◆ Required work
From the data below, return the exact lines starting at the line containing "[onde posso comprar cesta básica de" and ending at the line containing "Nome: (420, 1207)", both included, and nothing else.

Items from a dataset

----------

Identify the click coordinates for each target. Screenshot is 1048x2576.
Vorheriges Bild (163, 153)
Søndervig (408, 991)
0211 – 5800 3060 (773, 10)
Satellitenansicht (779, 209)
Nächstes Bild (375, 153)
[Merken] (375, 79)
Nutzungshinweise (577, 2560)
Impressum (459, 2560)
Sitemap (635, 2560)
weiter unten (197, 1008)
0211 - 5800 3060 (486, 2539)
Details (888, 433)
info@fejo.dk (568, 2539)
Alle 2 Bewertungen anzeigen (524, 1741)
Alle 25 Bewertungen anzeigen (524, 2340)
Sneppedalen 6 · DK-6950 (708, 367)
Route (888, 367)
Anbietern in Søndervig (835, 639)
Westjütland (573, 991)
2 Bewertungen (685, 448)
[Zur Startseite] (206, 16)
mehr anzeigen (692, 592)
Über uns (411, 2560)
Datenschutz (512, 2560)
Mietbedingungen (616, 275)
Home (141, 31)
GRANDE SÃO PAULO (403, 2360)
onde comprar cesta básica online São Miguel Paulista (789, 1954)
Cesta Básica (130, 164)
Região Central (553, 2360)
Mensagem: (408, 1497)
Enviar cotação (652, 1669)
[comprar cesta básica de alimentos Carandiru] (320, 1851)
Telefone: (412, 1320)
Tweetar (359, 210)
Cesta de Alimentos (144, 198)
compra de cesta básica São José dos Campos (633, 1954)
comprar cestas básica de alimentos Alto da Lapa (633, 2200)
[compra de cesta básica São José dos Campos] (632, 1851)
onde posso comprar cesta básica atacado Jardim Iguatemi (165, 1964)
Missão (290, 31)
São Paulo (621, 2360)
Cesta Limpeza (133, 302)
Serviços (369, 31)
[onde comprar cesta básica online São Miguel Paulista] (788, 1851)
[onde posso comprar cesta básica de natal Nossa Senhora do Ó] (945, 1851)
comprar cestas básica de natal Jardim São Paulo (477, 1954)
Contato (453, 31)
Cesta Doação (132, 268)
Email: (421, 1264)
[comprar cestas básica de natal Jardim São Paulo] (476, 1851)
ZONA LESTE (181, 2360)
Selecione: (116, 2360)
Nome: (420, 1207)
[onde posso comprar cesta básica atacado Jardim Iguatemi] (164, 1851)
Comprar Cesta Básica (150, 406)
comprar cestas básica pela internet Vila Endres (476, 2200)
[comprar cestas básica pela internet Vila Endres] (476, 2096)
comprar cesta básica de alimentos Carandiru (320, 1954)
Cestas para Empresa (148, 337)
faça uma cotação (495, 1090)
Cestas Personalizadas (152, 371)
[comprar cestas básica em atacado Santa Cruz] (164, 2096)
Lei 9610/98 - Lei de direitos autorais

----------

◆ Written answer
[onde posso comprar cesta básica de natal Nossa Senhora do Ó] (945, 1851)
comprar cestas básica de natal Jardim São Paulo (477, 1954)
Contato (453, 31)
Cesta Doação (132, 268)
Email: (421, 1264)
[comprar cestas básica de natal Jardim São Paulo] (476, 1851)
ZONA LESTE (181, 2360)
Selecione: (116, 2360)
Nome: (420, 1207)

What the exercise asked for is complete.